Phil Kessel doesn’t kid himself when asked how he thinks he will be received by the TD Garden crowd on Saturday, when he returns to play his former team for the first time since being traded to the Toronto Maple Leafs on Sept. 8.
"I'll probably get booed," Kessel said with a laugh. "It’s part of the game, and what can you do?"
But Kessel has nothing but fond memories of the fans that cheered him on during the first three seasons of his NHL career.
"To tell you the truth, I loved being there and loved the city, loved the fans, but it just didn’t work out," Kessel said. "They were great. They treated me great and always supported me, and unfortunately it didn’t work out.”
But when asked why it didn’t work out, Kessel stuck to the stance that he and his agent, Wade Arnott, have held all along: It was the Bruins who didn’t want him back and wanted to head in a "different direction."
“In the end , they ended up going in a different direction, and that’s the way it goes," Kessel told NESN.com in a phone interview on Friday. "That’s their choice."

### INPUT DATA
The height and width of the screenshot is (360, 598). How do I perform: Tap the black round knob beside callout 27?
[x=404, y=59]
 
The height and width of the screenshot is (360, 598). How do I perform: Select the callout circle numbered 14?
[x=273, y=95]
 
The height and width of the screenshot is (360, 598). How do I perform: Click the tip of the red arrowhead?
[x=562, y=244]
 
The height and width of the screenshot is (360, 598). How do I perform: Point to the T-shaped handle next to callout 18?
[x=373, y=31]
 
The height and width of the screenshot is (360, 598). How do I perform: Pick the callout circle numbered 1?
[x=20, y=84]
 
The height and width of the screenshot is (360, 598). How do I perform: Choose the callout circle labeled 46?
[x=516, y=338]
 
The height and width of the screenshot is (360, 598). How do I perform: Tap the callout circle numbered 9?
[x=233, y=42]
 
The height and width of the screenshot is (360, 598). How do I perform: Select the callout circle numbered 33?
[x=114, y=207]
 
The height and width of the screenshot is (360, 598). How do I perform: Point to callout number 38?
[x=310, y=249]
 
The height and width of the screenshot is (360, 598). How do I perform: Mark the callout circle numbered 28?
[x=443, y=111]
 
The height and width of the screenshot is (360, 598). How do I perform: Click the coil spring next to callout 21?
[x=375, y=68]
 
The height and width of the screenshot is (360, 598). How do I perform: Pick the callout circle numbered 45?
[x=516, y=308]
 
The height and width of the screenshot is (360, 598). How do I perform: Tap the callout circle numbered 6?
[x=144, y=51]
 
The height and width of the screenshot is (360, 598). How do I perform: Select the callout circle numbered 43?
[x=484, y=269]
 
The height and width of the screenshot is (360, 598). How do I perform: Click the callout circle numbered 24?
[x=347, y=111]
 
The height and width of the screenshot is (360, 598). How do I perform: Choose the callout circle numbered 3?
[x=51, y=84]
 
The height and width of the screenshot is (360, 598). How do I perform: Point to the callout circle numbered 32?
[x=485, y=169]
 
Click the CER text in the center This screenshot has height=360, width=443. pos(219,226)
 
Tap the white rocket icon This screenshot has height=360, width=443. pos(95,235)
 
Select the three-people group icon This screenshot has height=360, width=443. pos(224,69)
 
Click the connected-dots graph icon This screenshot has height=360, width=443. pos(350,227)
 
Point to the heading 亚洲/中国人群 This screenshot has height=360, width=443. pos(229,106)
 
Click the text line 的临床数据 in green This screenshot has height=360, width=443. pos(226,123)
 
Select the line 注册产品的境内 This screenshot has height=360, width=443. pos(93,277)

---

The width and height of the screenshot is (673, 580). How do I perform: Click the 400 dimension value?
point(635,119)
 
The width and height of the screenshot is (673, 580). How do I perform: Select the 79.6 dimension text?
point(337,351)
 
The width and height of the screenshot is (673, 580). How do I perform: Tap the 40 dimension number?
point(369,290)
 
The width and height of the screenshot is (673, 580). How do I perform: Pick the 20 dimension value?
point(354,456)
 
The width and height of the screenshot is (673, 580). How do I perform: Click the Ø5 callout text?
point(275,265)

### THINGS TO DO
a - In the article on Phil Kessel, on what date was he traded to the Toronto Maple Leafs?
b - State whether each statement agrees with the article on Phil Kessel. Answer yes or no for each, and quote the deciding words of the article.
(i) Kessel expects the TD Garden crowd to boo him.
(ii) Fans cheered Kessel on during the first four seasons of his NHL career.
(iii) Kessel's agent is Wade Arnott.

### REPLIES
a - Sept. 8

b -
(i) Yes: "I'll probably get booed"
(ii) No: "the first three seasons of his NHL career"
(iii) Yes: "his agent, Wade Arnott"